Alarmist.RemedyWorker (alarmist v0.4.1)
View SourceRemedy callback runner
This module handles the common concerns with running the code that
fixes alarms. Users don't call this module directly, but how it
works can be useful. Callbacks should be registered in a module
that has use Alarmist.Alarm or by calling Alarmist.add_remedy/2.
You can think of this module as a supervised GenServer that listens
for an Alarm ID and runs a callback function when it's set. It has
a few more features, though:
- If the alarm toggles back and forth while a callback is running, the events don't queue.
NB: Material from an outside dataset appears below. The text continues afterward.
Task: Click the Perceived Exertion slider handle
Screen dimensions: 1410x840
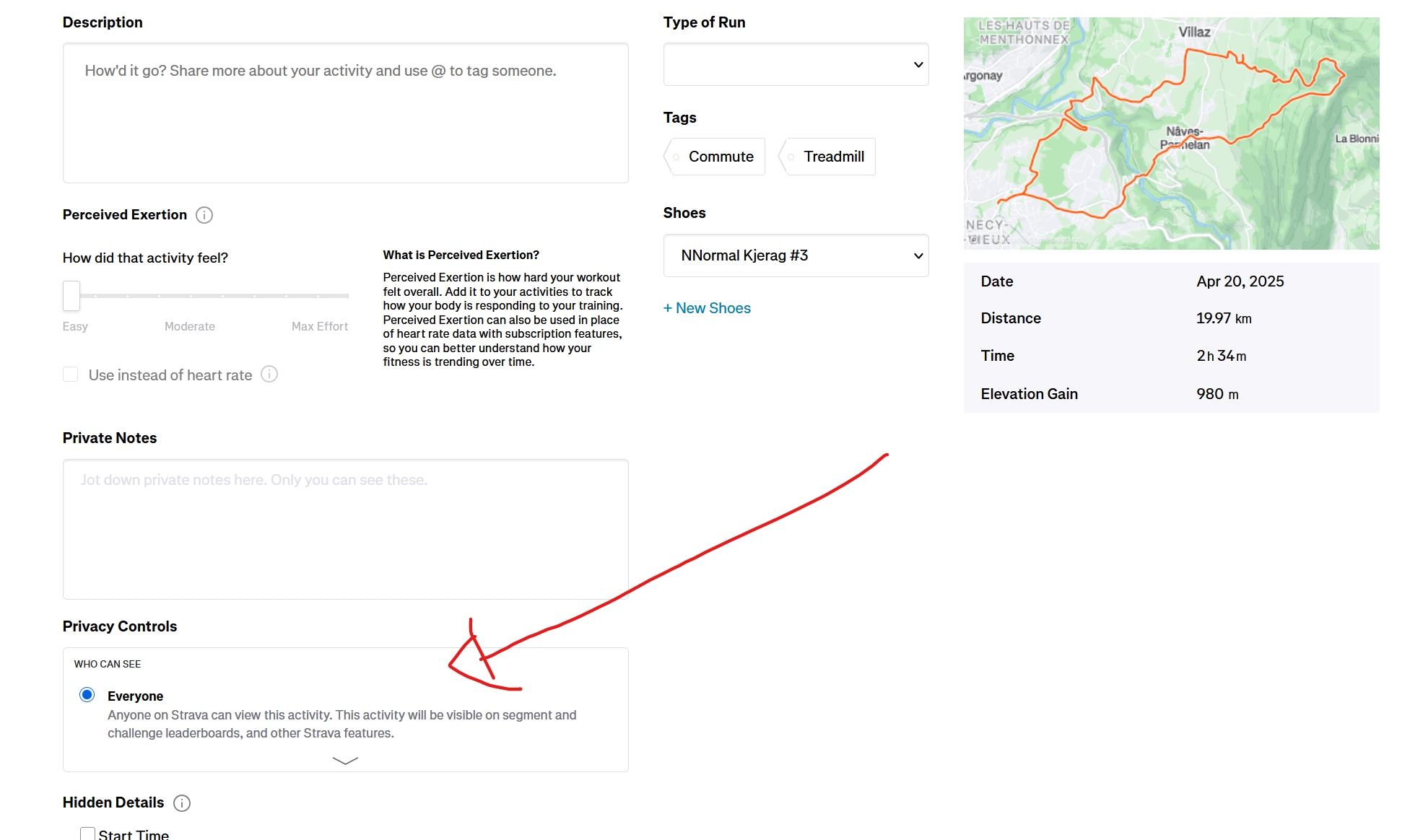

The callback is run to completion.
- A timer can be set on the callback to kill the process if it hangs.
- If the alarm persists, the callback can be called again after a configurable retry timeout.
One would hope to not need any of these features. Alarms usually don't happen under normal operation, though, so some additional bulletproofing can be nice.
The following options control the handling:
:retry_timeout— time to wait for the alarm to be cleared before calling the callback again (default::infinity):callback_timeout— time to wait for the callback to run (default: 60 seconds)
Since the :retry_timeout defaults to :infinity, the callback is only called when
the alarm gets set or if the RemedyWorker gets restarted.
State Machine Diagram
stateDiagram-v2
[*] --> clear : initial state
clear --> running : alarm set
running --> finishing_run : alarm cleared
running --> waiting_to_retry : callback completes or times out
waiting_to_retry --> running : retry delay timer expires
waiting_to_retry --> clear : alarm cleared
finishing_run --> clear : callback completes or timeouts
finishing_run --> running : alarm set
Summary
Functions
@spec start_link(Keyword.t()) :: GenServer.on_start()
Start the remedy worker
Options:
:alarm_id— Alarm ID that the callback remedies (required):task_supervisor— name or pid of Task.Supervisor:remedy— seeAlarmist.Alarm.__using__/1
@spec stop(Alarmist.alarm_id()) :: :ok | {:error, :not_found}
Stop a worker
If the worker is in the process of calling a callback, it will kill the callback process too.